Brusselsas a field: Rethinkingthe policy worldof EU GSP
UACES Scholarship Report by Antonio Salvador M. ALCAZARIII
Doctoral Candidate in Political Science, Central European University, Austria
Visiting Research Fellow, Institut Barcelona d’Estudis Internacionals, Spain
Often feted as ‘the crown jewel’ of its common commercial policy, the European Union’s Generalised Scheme of Preferences (GSP) has, since the 1970s, unilaterally opened the EU marketspace to imports from so-called ‘developing’ and ‘least developed’ countries in the name of development. Against the backdrop of multilateral inertia and headwinds against unfettered trade, the EU GSP regime has increasingly become more normative and politicised beyond the issue of market access by subjecting target countries in the global South to new technologies of conditionality and control. Yet, little is written around the problematisation of the EU’s preferential trade policy in relation to those it considers to be ‘the most in need’, ‘vulnerable’, or in ‘situations of fragility’. In this context, I situate my PhD research within the belated encounter of EU trade policy studies with interpretivism. To this end, my work aims to understand the meaning-making and power relations behind the EU GSP, especially the Everything but Arms (EBA) regime, from the perspectives of policy elites engaged in (re)producing it.
As a UACES Scholar, I am grateful to have started doing fieldwork in Brussels this autumn, firstly, during the second half of October and, secondly, during the final two weeks of November.

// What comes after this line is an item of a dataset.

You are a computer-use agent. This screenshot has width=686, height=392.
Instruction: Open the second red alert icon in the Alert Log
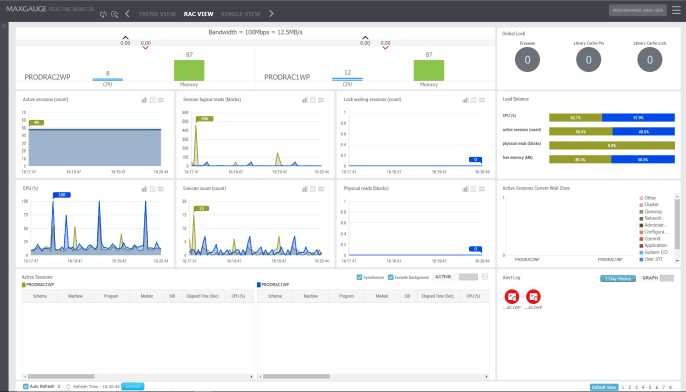pyautogui.click(x=533, y=297)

During this time, I co-generated original data by interviewing, either online or in-person, 30 policy elites involved in the highly niche ‘policy world’ of EU GSP. My interlocutors work for the European Commission, the European Parliament, and the European External Action Service as well as European civil society groups, labour unions, business associations, and think tanks. Furthermore, I had the opportunity to research at the EC Historical Archives where I gathered a wealth of primary sources on the EU GSP from its inception in the 1960s until the 1990s. I am convinced that having achieved these two important research tasks, thanks to UACES’s support, provides a credible basis for honing my research project and carrying out further data generation efforts.
My limited time in Brussels, though fruitful, has brought to the fore at least two methodological challenges that prompt further reflection. First, the ephemeral and hybrid contours of my fieldwork raises questions as to what might be considered credibly ‘ethnographic’ in works that are invested in political/policy ethnography under a global apocalypse. Indeed, the idea of extended in-situ immersions is not only practically unfeasible today but also raises a whole raft of ethical dilemmas for the researcher and the host organisation. While I set out to arrange in-person interviews following strict covid-19 prevention measures, some conversations simply had to take place remotely out of respect for my interlocutors’ preferences or the Belgian government’s teleworking mandates. Despite ‘being’ in the field, some of my conversations with people in the field were necessarily remote yet by no means lacking in meaning. Second, reading Brussels as a field in political science intriguingly works against the received representations of the ‘field’ as the non-West and those ‘being’ in it to ‘produce’ knowledge as Western. For me, as a Philippine researcher, being in Brussels as a field means to defamiliarise and provincialise taken-for-granted presuppositions about the EU as a global trade power.